After Le Pen has backed away from pledges to take France out of the euro, instead proposing to hold a referendum on whether to leave the EU and the euro if she is elected, Fillon attacked her: “As we all know that an immense majority of French people does not want to abandon the European currency. This means in reality that Mrs. Le Pen has no economic policy, as her economic policy will collapse the minute that the French people take a position on the exit from the European currency.”
At the same time, there were growing xenophobic attacks from all sides of the debate. When right-wing nationalist candidate Nicolas Dupont-Aignan denounced workers posted in France from abroad for supposedly stealing French workers’ jobs, he obtained support from Mélenchon, who issued a nationalist rant against foreign workers.
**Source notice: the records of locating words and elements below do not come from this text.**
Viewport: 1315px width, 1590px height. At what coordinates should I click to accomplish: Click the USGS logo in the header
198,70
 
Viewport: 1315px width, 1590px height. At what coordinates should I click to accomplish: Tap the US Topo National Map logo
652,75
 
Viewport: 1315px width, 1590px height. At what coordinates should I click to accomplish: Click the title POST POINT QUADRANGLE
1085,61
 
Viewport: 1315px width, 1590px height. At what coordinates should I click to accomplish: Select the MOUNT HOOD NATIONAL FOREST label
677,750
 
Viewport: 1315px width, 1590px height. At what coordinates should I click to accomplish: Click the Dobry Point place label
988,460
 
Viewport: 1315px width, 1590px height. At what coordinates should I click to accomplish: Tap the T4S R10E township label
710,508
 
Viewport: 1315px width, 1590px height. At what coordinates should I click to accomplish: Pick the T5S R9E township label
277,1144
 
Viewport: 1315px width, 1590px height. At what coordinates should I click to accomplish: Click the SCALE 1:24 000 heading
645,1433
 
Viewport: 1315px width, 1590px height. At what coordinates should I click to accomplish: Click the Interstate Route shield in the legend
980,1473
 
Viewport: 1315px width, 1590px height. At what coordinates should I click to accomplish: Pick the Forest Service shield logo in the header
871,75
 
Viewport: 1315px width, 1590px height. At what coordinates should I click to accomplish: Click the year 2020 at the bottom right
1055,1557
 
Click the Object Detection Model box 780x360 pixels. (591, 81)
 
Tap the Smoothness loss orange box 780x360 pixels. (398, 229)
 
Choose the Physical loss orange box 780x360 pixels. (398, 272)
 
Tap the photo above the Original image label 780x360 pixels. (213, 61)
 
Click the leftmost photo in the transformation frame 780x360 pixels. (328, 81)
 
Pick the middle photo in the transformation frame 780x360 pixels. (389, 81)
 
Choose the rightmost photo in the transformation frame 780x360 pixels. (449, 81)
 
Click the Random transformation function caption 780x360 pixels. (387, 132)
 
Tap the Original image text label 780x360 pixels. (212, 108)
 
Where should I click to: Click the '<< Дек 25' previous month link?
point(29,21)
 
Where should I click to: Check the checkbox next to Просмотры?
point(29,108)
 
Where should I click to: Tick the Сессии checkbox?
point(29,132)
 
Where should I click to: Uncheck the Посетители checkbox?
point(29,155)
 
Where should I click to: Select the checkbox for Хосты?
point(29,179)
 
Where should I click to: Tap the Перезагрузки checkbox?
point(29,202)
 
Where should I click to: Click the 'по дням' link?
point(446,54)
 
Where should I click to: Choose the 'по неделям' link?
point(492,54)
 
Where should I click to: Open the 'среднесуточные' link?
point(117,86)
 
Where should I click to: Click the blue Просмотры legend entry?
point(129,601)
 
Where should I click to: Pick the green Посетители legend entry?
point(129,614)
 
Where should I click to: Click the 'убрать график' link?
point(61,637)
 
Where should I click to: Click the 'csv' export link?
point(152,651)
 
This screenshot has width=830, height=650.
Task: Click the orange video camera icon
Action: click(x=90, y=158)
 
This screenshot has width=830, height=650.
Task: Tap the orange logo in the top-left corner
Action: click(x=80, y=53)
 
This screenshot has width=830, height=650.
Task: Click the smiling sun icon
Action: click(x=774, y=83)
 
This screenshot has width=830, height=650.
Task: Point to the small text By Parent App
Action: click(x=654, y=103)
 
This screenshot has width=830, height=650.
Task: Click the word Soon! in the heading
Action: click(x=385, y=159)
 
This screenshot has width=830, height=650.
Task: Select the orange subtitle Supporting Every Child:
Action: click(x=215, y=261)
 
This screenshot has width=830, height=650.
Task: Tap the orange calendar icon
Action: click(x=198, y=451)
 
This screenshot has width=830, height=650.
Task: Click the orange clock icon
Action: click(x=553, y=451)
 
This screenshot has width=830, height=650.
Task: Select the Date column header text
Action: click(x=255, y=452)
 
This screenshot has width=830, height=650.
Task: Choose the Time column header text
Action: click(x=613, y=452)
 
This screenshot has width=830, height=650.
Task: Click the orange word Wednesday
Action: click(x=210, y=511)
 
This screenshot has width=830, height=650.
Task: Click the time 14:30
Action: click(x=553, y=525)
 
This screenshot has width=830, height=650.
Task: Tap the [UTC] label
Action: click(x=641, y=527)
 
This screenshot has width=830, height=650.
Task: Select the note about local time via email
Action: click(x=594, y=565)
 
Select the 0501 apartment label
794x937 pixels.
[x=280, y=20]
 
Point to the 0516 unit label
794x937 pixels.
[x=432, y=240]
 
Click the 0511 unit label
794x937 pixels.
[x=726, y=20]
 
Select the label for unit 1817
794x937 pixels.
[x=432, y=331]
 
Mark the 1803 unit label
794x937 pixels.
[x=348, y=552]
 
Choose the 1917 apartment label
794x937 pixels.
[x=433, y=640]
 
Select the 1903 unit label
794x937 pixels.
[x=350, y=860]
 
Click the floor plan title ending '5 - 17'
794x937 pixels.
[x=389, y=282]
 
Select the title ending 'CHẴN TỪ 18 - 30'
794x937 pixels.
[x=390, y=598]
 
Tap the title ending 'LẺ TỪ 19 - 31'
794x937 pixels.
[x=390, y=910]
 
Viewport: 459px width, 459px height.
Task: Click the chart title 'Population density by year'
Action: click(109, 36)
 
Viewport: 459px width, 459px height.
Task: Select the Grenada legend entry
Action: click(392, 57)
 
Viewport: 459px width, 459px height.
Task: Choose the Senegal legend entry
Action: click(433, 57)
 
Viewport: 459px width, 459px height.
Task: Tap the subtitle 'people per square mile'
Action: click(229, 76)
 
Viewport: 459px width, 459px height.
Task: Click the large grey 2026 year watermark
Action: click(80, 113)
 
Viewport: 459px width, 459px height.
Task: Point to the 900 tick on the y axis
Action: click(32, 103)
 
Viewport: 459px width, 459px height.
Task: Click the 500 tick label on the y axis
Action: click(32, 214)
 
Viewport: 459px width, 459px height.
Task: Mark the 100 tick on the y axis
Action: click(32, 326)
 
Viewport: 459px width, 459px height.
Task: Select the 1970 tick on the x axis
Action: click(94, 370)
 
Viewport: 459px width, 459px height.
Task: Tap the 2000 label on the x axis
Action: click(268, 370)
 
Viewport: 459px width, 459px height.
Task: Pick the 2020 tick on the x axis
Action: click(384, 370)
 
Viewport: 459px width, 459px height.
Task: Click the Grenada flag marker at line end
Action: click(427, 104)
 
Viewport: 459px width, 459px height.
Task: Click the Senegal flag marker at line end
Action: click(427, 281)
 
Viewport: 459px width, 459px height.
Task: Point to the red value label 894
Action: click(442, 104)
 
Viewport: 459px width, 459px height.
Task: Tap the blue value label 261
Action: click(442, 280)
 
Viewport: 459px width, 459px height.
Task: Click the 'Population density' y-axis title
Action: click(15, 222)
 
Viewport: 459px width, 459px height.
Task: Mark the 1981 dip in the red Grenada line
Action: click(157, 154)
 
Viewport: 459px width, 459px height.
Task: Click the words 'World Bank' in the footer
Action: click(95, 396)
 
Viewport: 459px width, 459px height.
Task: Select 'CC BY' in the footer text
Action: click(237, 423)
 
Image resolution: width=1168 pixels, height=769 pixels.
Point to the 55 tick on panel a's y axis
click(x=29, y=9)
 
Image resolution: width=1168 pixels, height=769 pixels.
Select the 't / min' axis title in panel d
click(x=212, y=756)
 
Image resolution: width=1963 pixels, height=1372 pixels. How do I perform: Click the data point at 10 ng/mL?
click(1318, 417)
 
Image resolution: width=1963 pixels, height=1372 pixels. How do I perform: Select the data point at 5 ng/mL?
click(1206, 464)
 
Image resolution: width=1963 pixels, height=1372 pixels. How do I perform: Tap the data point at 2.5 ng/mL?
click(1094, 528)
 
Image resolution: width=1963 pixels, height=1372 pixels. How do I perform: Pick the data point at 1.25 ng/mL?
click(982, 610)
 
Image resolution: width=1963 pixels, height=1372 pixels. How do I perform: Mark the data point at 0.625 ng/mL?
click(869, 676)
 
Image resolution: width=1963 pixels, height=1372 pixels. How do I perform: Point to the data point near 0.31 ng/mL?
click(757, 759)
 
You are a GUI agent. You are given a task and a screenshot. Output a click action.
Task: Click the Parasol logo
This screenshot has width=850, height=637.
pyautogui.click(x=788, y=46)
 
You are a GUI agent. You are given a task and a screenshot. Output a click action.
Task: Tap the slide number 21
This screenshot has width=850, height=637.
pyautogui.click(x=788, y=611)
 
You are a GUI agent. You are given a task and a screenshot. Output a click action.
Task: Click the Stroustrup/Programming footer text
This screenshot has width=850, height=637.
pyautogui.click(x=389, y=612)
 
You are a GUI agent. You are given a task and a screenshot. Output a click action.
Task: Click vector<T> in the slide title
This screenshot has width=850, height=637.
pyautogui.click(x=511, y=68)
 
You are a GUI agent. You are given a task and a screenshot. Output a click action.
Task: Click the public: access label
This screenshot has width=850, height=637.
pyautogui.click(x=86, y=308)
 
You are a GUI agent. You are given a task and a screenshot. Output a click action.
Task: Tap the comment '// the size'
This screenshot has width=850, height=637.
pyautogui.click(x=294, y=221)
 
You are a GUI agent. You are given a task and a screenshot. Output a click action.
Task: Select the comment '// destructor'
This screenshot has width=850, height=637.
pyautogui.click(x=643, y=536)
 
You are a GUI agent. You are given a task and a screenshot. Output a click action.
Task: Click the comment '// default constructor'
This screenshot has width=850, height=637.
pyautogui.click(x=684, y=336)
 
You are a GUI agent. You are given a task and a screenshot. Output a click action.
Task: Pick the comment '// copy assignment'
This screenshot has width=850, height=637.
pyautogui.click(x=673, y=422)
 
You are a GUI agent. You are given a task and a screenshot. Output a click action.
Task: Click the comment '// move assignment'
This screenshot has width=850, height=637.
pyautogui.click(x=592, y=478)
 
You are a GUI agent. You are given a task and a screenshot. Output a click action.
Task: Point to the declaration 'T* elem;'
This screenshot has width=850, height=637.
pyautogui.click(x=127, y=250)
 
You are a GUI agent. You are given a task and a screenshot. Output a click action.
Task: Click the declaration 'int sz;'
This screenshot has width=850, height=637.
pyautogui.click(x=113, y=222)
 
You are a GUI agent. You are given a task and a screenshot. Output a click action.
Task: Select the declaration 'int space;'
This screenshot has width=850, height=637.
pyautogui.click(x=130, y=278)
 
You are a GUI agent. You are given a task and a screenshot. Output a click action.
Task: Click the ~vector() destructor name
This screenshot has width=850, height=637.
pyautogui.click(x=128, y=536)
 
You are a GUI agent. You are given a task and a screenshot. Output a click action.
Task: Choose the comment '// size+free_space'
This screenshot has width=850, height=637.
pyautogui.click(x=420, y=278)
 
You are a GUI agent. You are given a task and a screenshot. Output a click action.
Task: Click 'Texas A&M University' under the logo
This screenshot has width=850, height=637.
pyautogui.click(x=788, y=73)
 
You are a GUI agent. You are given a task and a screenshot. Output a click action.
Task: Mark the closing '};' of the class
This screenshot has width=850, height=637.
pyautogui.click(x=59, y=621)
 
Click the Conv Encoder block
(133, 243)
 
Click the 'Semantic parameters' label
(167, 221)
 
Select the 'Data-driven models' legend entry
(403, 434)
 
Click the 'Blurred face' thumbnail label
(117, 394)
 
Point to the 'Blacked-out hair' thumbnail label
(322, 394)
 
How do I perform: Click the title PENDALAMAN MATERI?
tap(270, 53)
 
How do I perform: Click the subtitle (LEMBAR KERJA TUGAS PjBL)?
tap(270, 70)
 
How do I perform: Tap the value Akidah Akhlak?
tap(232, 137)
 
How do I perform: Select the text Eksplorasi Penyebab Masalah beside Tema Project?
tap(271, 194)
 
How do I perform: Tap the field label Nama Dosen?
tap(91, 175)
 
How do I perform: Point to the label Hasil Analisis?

Having already accused them of “stealing French workers’ jobs”' last year, Mélenchon accused them this year of “destroying our social legal system,” and added: “If I’m elected, there will be no more posted work.”
The outcome of this debate underscores the bankruptcy of the entire political establishment in France. Aware and afraid of a coming social explosion of the working class, they themselves are firmly committed to the drive to war and escalating attacks on democratic rights.